It caught my attention.
It was the title of an article published on Sojouners today. The link arrived in my inbox today at 1:09pm and I promptly clicked it (to remove the annoying bold type of new messages) and closed my email window. I was too busy reading other blogs, a great book, editing my resume, and planning my weekend to be interrupted with Sojo's daily news.
5:42pm. After a little aim chatting with Kendra about her week at camp and my less exciting week at home, she sends me the link to the same article. So I read the first sentence, let out a highly refined "WOOOOO" (via aim of course), and continue chatting about blogs and weekend plans.
5:54. I sit down to read the article. I'm inspired, excited, and sort of floored to hear how much money this guy's church has raised to fight trafficking. Good grief. I'm struggling to get the 4k I need for the summer...and he pulls together 332 in donations by screening a few movies? Impressive.
Part of me is yelling with him. Where is the church? Why are we so passive in a world of such blatant injustice? When did we become these shells of people, devoid of real emotion, satisfied with clean and shiny things we can buy with a debit card?

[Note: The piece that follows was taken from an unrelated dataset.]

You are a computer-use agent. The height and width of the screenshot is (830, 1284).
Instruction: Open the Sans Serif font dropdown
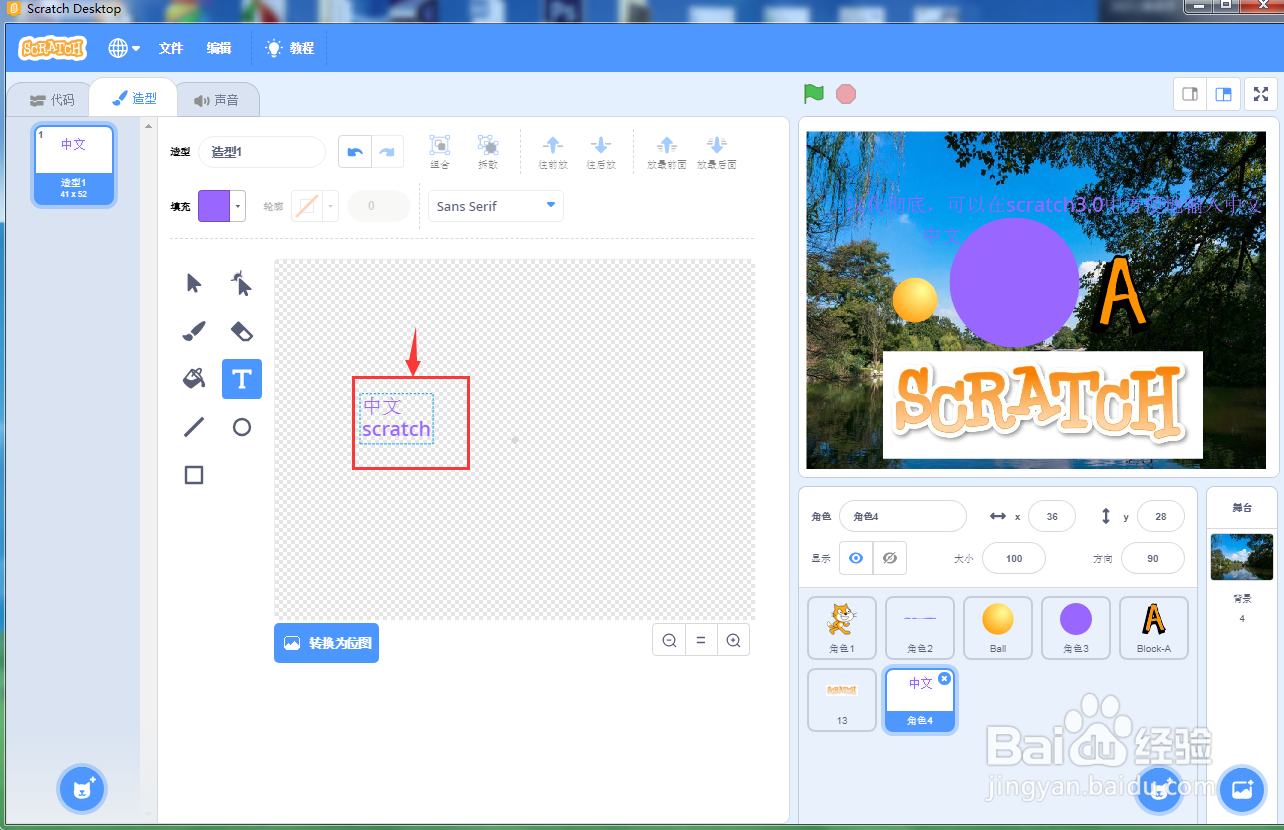[x=494, y=205]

5:56. I get a little bored, skip over the film clip, skim over the story, get to the end of the article and smile when I recognize all but one of the organizations listed. I send the link of the new organization to another tab in my safari, open it, see they're looking for interns, get a little adrenaline rush, remember I have summer plans, see a facebook link, join a cause, invite some friends, click back to the article, get annoyed by all the ads on the sides of the screen - or maybe they're not ads - but they're overwhelming, check my facebook, and close my computer.
6:06. Fix my hair, wash my face, and get ready to go out later.
6:15. Sat down outside with the twins to read more of a great book, The New Friars.
Read about Jesus being born the child of a scandalous relationship in hickville to create 'solidarity' among those he would one day serve.
Feel too privileged.
Read about Heather Coaster, missionary to poor in Bolivia, particularly women in the sex industry. Hear her struggle.
And finally, I snapped out of it. It being this disgusting state of ease - contented with my contrived goodness, my assumption that I understand and have something to offer, because after all, I'm this girl who's had opportunity in the suburbs in the wealthiest nation in the world.
Well. I don't know jack.
So this is a long quote, but it's worth reading and it more aptly captures the state of my heart that any of my words can today. She writes about our efforts and attempts to make a dent in this injustice of human trafficking.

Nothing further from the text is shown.